Contoh pertama: andaikan sebuah robot bergerak keposisinya yang baru dan ia menemui suatu halangan, yang dapat berupa mesin lain misalnya. Apabila robot tidak memiliki sensor yang mampu mendeteksi halangan tersebut, baik sebelum atau setelah terjadi kontak, maka akibatnya akan terjadi kerusakan.
Contoh kedua: sensor untuk keamanan diilustrasikan dengan problem robot dalam mengambil sebuah telur. Apabila pada robot dipasang pencengkram mekanik (gripper), maka sensor harus dapat mengukur seberapa besar tenaga yang tepat untuk mengambil telor tersebut. Tenaga yang terlalu besar akan menyebabkan pecahnya telur, sedangkan apabila terlalu kecil telur akan jatuh terlepas.
Kini bagaimana dengan sensor untuk penuntun atau pemandu?. Katogori ini sangatlah luas, tetapi contoh berikut akan memberikan pertimbangan.
Contoh pertama: komponen yang terletak diatas ban berjalan tiba di depan robot yang diprogram untuk menyemprotnya. Apa yang akan terjadi bila sebuah komponen hilang atau dalam posisi yang salah?. Robot tentunya harus memiliki sensor yang dapat mendeteksi ada tidaknya komponen, karena bila tidak ia akan menyemprot tempat yang kosong. Meskipun tidak terjadi kerusakan, tetapi hal ini bukanlah sesuatu yang diharapkan terjadi pada suatu pabrik.
Contoh kedua: sensor untuk penuntun diharapkan cukup canggih dalam pengelasan. Untuk melakukan operasi dengan baik, robot haruslah menggerakkan tangkai las sepanjang garis las yang telah ditentukan, dan juga bergerak dengan kecepatan yang tetap serta mempertahankan suatu jarak tertentu dengan permukaannya.

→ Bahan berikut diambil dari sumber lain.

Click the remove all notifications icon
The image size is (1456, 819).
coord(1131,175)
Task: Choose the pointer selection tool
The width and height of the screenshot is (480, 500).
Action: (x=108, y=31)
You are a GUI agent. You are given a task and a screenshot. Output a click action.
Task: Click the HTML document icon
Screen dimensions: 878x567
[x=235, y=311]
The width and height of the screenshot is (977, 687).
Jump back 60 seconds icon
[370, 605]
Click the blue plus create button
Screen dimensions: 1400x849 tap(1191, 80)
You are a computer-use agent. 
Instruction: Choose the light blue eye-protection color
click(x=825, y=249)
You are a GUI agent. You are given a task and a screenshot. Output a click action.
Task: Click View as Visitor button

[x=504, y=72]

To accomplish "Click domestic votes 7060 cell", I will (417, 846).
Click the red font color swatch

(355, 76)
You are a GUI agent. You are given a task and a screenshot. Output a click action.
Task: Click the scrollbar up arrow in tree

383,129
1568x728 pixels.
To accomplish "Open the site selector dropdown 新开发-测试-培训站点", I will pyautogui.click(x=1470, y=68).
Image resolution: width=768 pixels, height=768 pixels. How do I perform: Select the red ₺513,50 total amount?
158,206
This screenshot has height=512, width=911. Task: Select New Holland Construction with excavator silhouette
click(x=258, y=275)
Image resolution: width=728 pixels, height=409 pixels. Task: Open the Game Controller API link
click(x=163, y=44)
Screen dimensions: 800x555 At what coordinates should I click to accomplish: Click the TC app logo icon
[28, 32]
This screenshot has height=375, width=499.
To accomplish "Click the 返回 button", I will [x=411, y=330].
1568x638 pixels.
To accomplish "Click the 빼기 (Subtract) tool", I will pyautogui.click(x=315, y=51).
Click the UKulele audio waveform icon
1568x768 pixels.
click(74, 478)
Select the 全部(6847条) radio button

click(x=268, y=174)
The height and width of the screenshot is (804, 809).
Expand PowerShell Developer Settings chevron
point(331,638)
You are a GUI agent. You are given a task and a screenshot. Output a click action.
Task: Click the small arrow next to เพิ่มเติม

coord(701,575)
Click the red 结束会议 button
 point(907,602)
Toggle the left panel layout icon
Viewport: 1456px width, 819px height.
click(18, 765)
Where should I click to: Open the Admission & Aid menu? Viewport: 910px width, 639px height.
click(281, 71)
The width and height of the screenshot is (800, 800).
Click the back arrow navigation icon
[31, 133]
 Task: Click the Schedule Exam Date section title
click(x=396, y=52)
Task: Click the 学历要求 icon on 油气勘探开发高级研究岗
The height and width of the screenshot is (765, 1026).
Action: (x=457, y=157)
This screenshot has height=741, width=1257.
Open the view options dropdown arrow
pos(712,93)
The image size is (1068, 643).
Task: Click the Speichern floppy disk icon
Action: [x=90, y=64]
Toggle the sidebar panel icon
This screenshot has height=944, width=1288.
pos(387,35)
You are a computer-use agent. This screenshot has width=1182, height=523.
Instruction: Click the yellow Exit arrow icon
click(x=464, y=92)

Sesuai dengan fungsi sensor sebagai pendeteksi sinyal dan meng-informasikan sinyal tersebut ke sistem berikutnya, maka peranan dan fungsi sensor akan dilanjutkan oleh transduser. Karena keterkaitan antara sensor dan transduser begitu erat maka pemilihan transduser yang tepat dan sesuai juga perlu diperhatikan.

4.5 Klasifikasi Sensor

Secara umum berdasarkan fungsi dan penggunaannya sensor dapat dikelompokan menjadi 3 bagian yaitu:
a.   sensor thermal (panas)
 b.   sensor mekanis
 c.   sensor optik (cahaya)

Sensor thermal adalah sensor yang digunakan untuk mendeteksi gejala perubahan panas/temperature/suhu pada suatu dimensi benda atau dimensi ruang tertentu.
Contohnya; bimetal, termistor, termokopel, RTD, photo transistor, photo dioda, photo multiplier, photovoltaik, infrared pyrometer, hygrometer, dsb.
Sensor mekanis adalah sensor yang mendeteksi perubahan gerak mekanis, seperti perpindahan atau pergeseran atau posisi, gerak lurus dan melingkar, tekanan, aliran, level dsb.
Contoh;  strain gage, linear variable deferential transformer (LVDT), proximity, potensiometer, load cell, bourdon tube, dsb.
Sensor optic atau cahaya adalah sensor yang mendeteksi perubahan cahaya dari sumber cahaya, pantulan cahaya ataupun bias cahaya yang mengernai benda atau ruangan.
Contoh;  photo cell, photo transistor, photo diode, photo voltaic, photo multiplier, pyrometer optic, dsb.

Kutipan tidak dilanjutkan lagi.